Task details: For this exercise, output exactly and only the lines running from the one with "Viewport: 800px width, 471px height." through the final line of the data below, without pictures.

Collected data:

....................

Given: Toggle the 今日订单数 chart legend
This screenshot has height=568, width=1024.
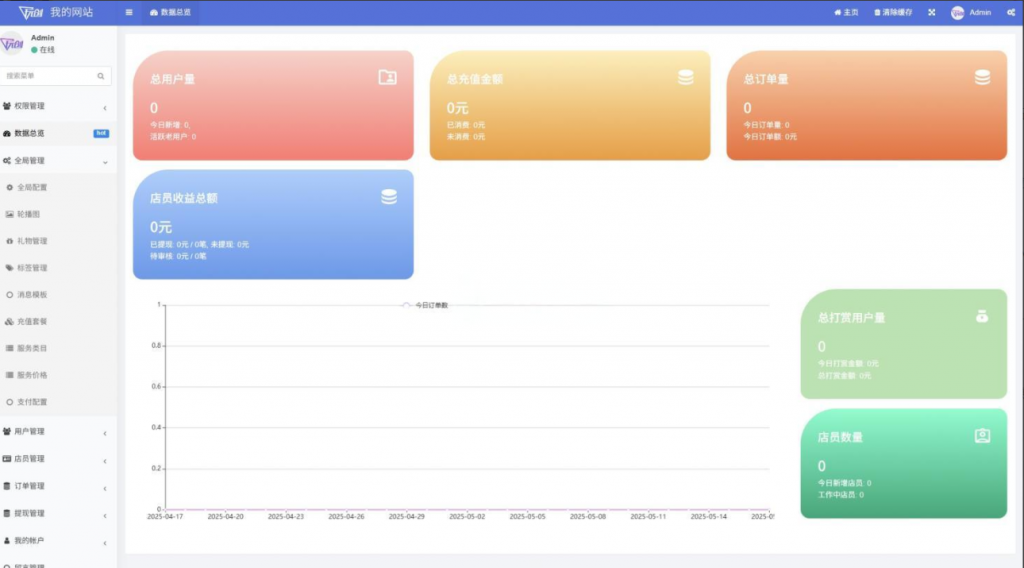Looking at the screenshot, I should [x=425, y=305].
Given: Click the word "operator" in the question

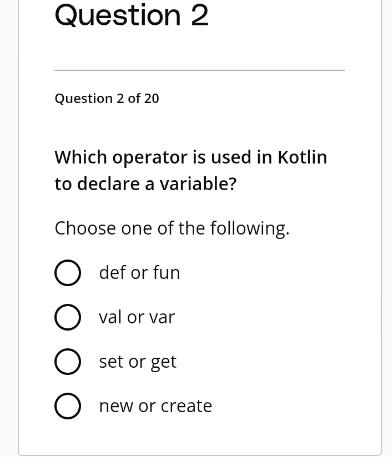Looking at the screenshot, I should pyautogui.click(x=150, y=158).
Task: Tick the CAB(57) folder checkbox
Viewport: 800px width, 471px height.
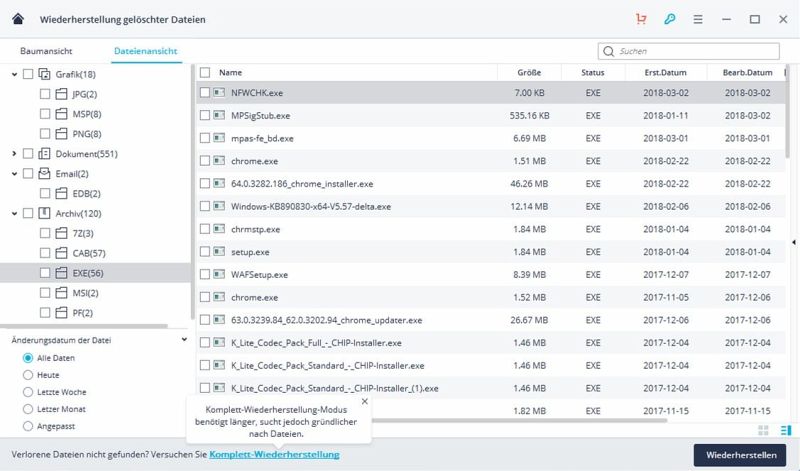Action: [45, 253]
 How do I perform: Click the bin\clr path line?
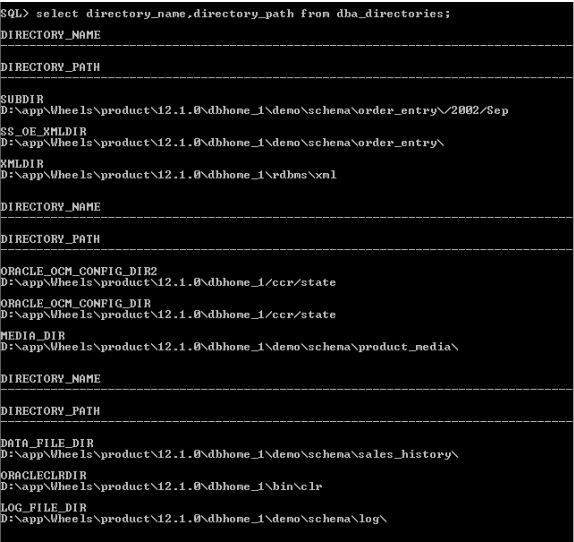[x=161, y=487]
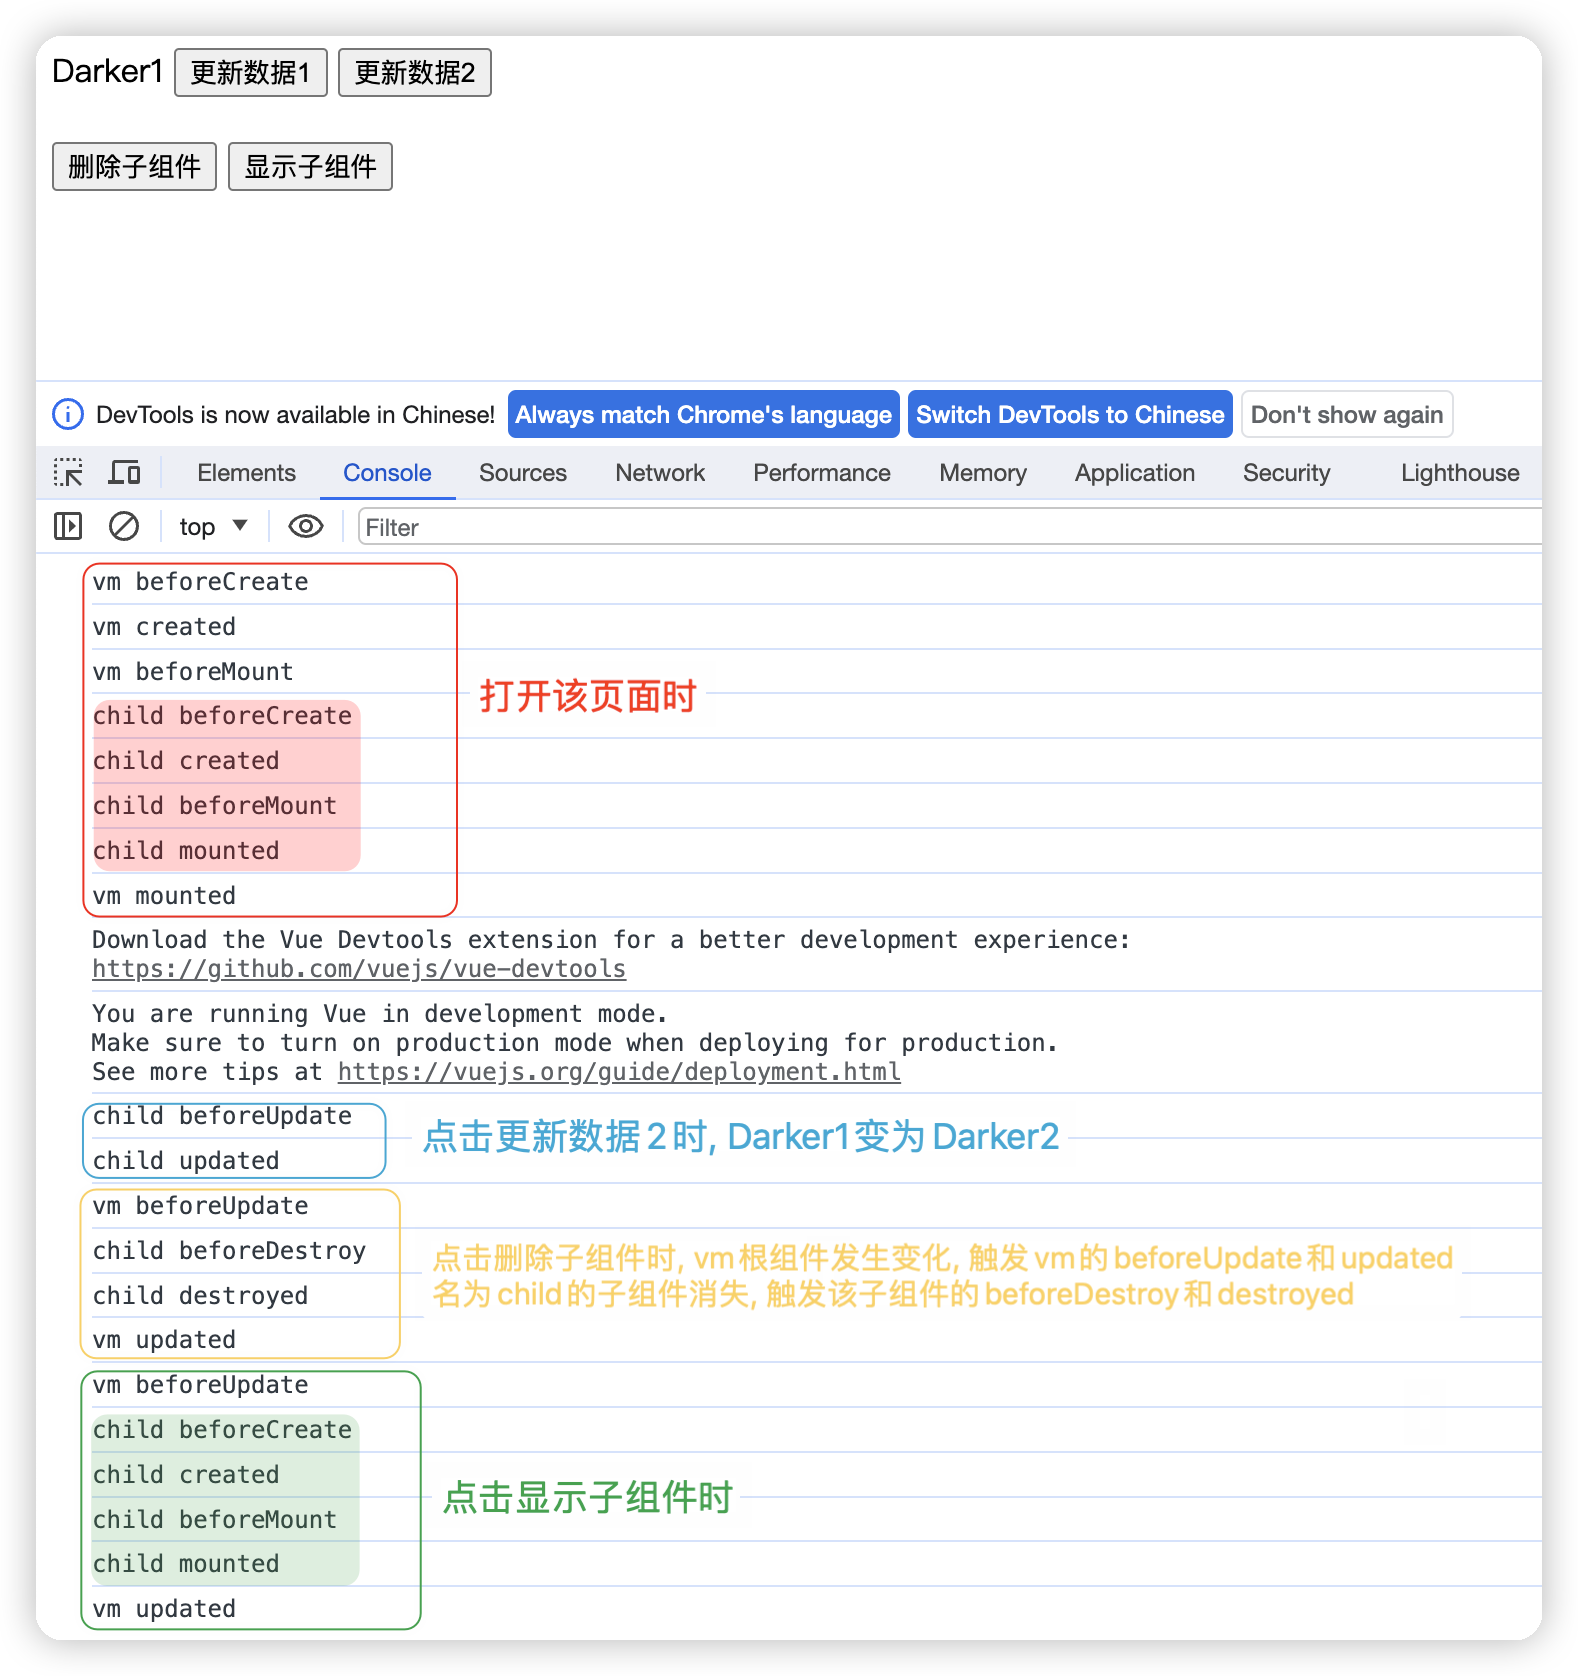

....................

Task output:
Viewport: 800px width, 471px height.
Action: [45, 253]
 How do I perform: Click the bin\clr path line?
[x=161, y=487]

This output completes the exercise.